Passive properties of human skeletal muscle during stretch maneuvers. A review

Abstract

Despite limited scientific knowledge, stretching of human skeletal muscle to improve flexibility is a widespread practice among athletes. This article reviews recent findings regarding passive properties of the hamstring muscle group during stretch based on a model that was developed which could synchronously and continuously measure passive hamstring resistance and electromyographic activity, while the velocity and angle of stretch was controlled. Resistance to stretch was defined as passive torque (Nm) offered by the hamstring muscle group during passive knee extension using an isokinetic dynamometer with a modified thigh pad. To simulate a clinical static stretch, the knee was passively extended to a pre-determined final position (0.0875 rad/s, dynamic phase) where it remained stationary for 90 s (static phase). Alternatively, the knee was extended to the point of discomfort (stretch tolerance). From the torque-angle curve of the dynamic phase of the static stretch, and in the stretch tolerance protocol, passive energy and stiffness were calculated. Torque decline in the static phase was considered to represent viscoelastic stress relaxation. Using the model, studies were conducted which demonstrated that a single static stretch resulted in a 30% viscoelastic stress relaxation.

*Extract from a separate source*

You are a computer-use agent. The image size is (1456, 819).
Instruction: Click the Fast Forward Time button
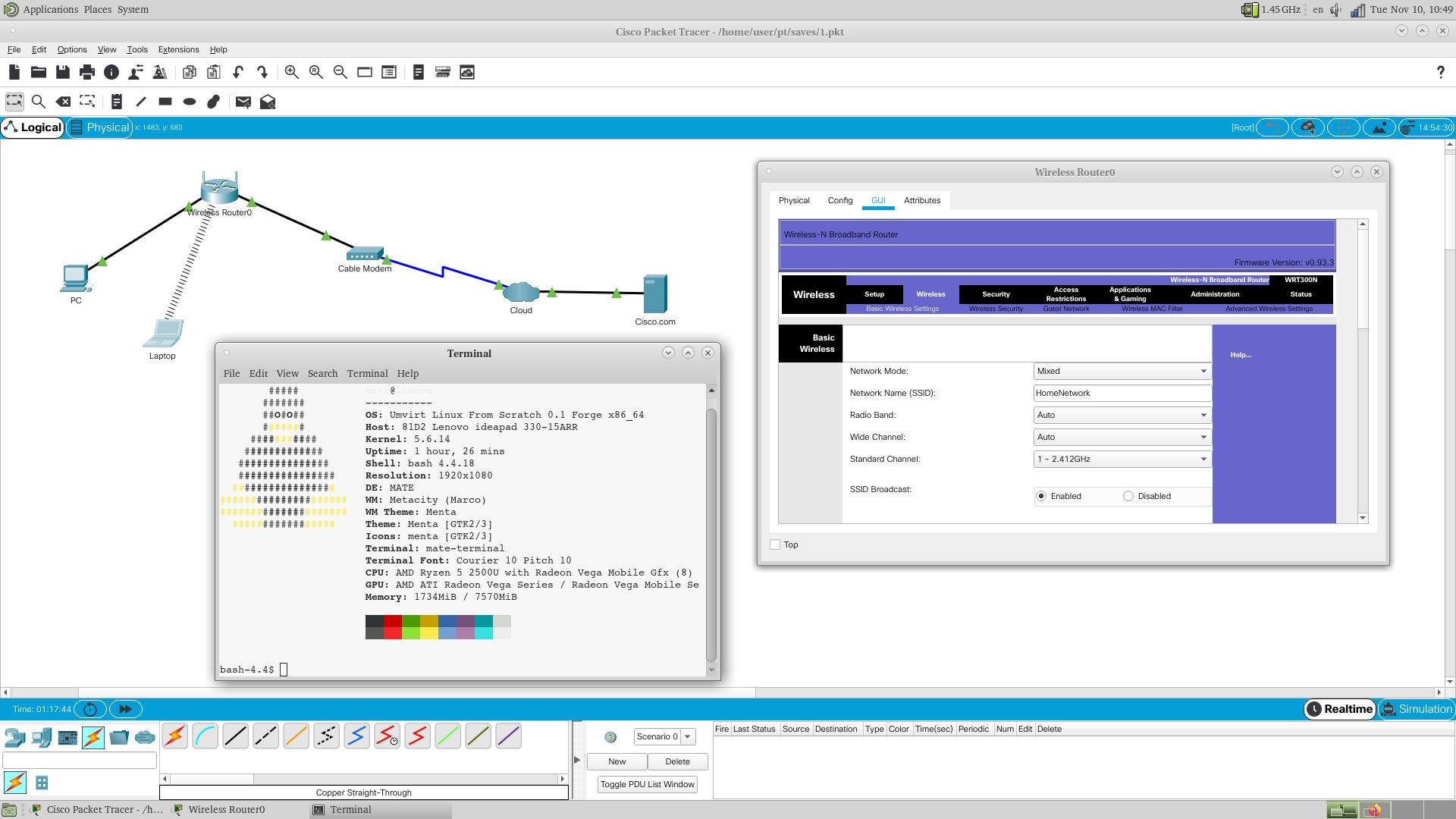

With repeated stretches muscle stiffness declined, but returned to baseline values within 1 h. Long-term stretching (3 weeks) increased joint range of motion as a result of a change in stretch tolerance rather than in the passive properties. Strength training resulted in increased muscle stiffness, which was unaffected by daily stretching. The effectiveness of different stretching techniques was attributed to a change in stretch tolerance rather than passive properties. Inflexible and older subjects have increased muscle stiffness, but a lower stretch tolerance compared to subjects with normal flexibility and younger subjects, respectively. Although far from all questions regarding the passive properties of humans skeletal muscle have been answered in these studies, the measurement technique permitted some initial important examinations of vicoelastic behavior of human skeletal muscle.